§ **Aim of the task**: Would you restate, word for word, only the lines starting at the one with "Task: Click 4190/01 in the product name line" and ending with the final line of the entries below? Pictures stay out.

──────── Working data ────────

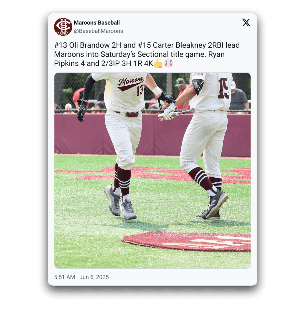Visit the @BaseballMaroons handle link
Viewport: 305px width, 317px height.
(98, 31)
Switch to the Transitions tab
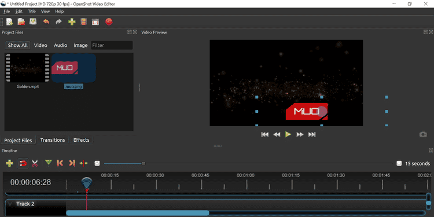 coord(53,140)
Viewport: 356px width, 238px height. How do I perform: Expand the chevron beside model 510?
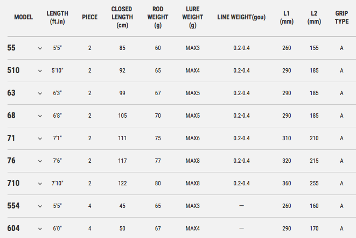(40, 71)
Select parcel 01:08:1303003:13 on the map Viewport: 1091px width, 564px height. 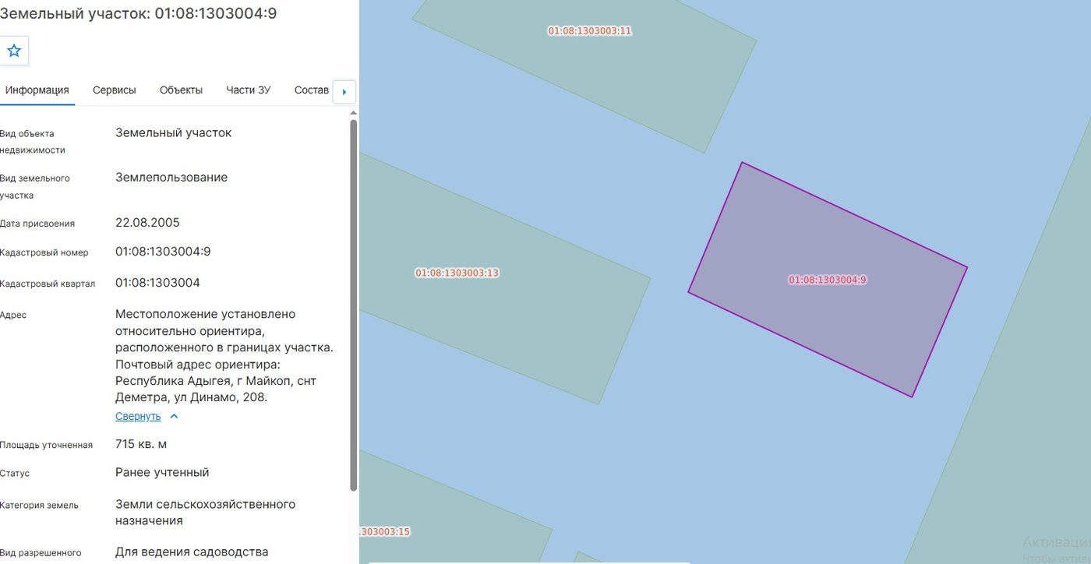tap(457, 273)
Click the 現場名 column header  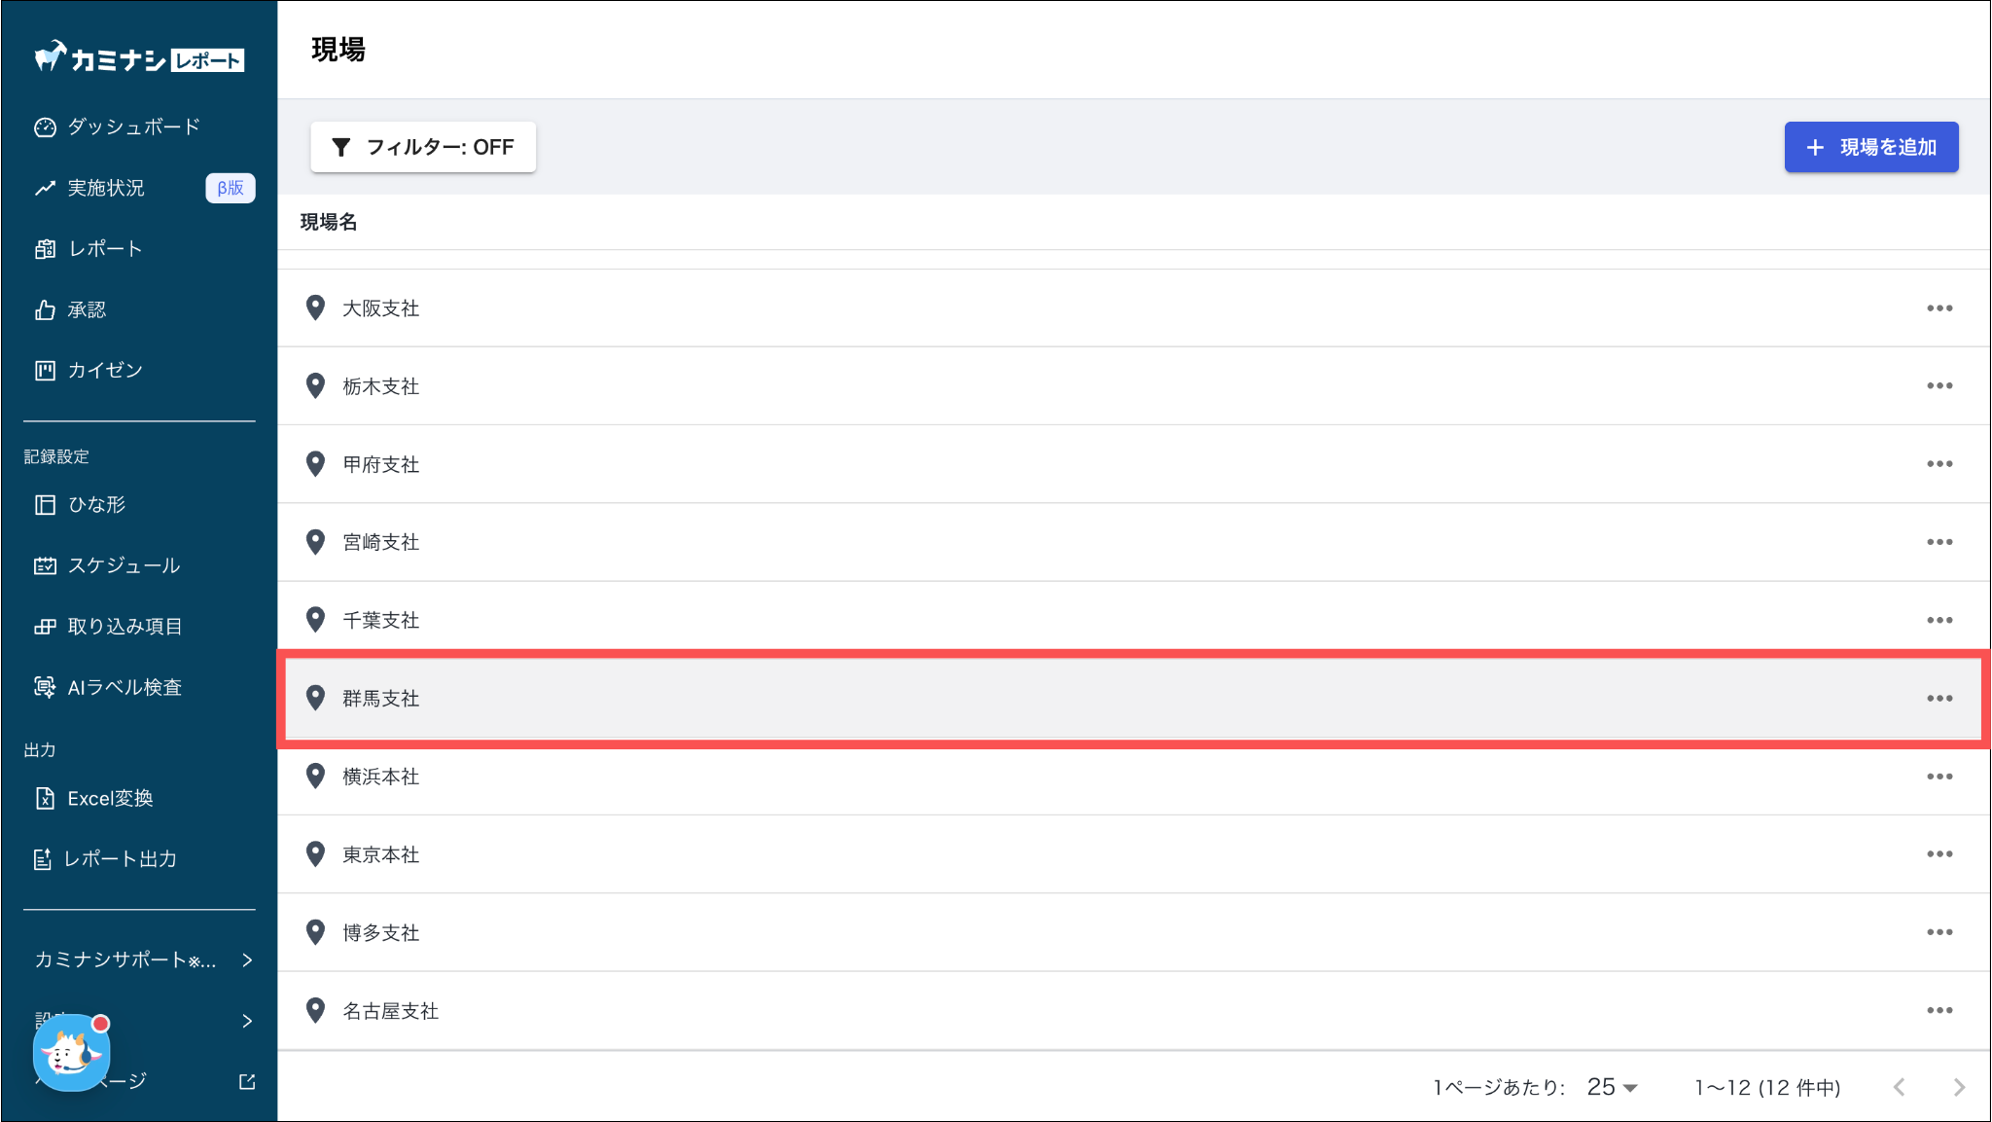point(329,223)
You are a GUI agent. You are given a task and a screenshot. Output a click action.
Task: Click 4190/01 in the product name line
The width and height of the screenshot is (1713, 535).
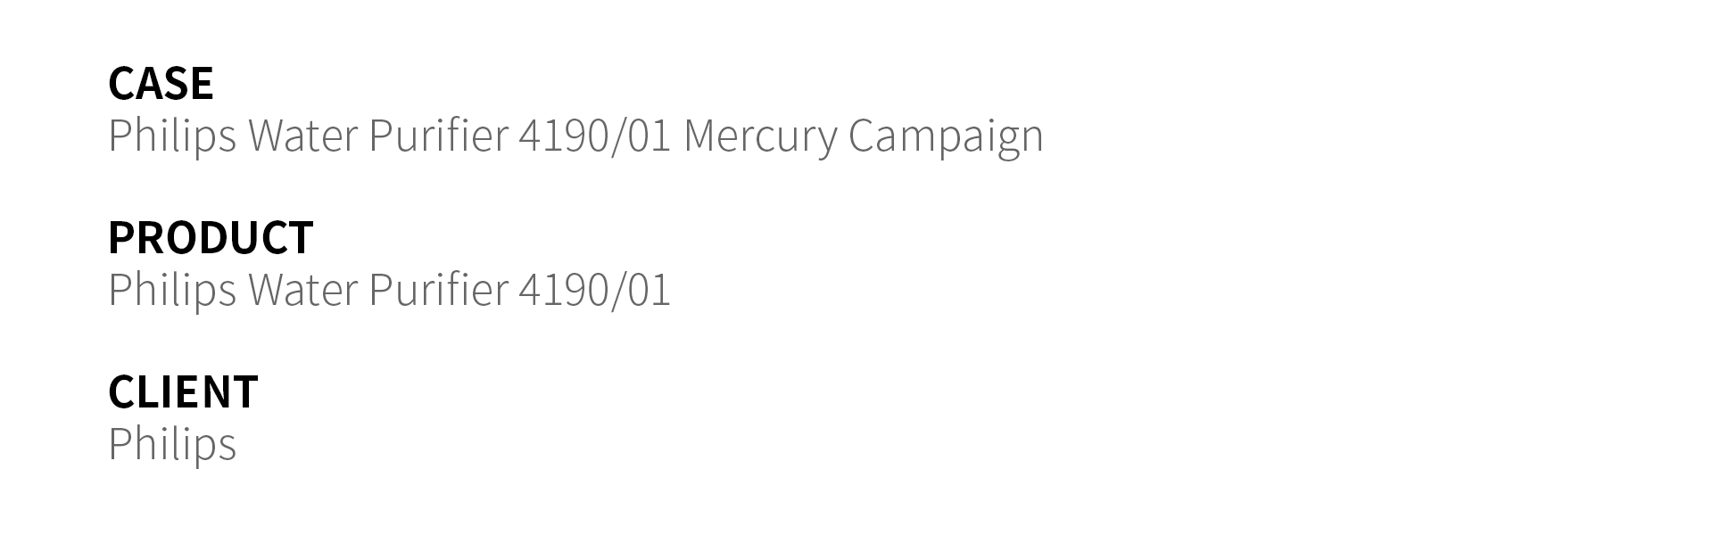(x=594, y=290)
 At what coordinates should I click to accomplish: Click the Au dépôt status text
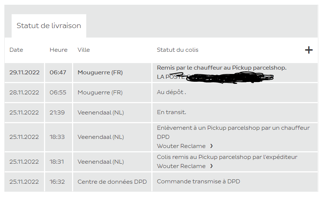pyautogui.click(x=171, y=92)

────────

§ **Answer for the task**:
Task: Click 4190/01 in the product name line
The width and height of the screenshot is (1713, 535).
(x=594, y=290)
 At what coordinates should I click to accomplish: Click the Au dépôt status text
pyautogui.click(x=171, y=92)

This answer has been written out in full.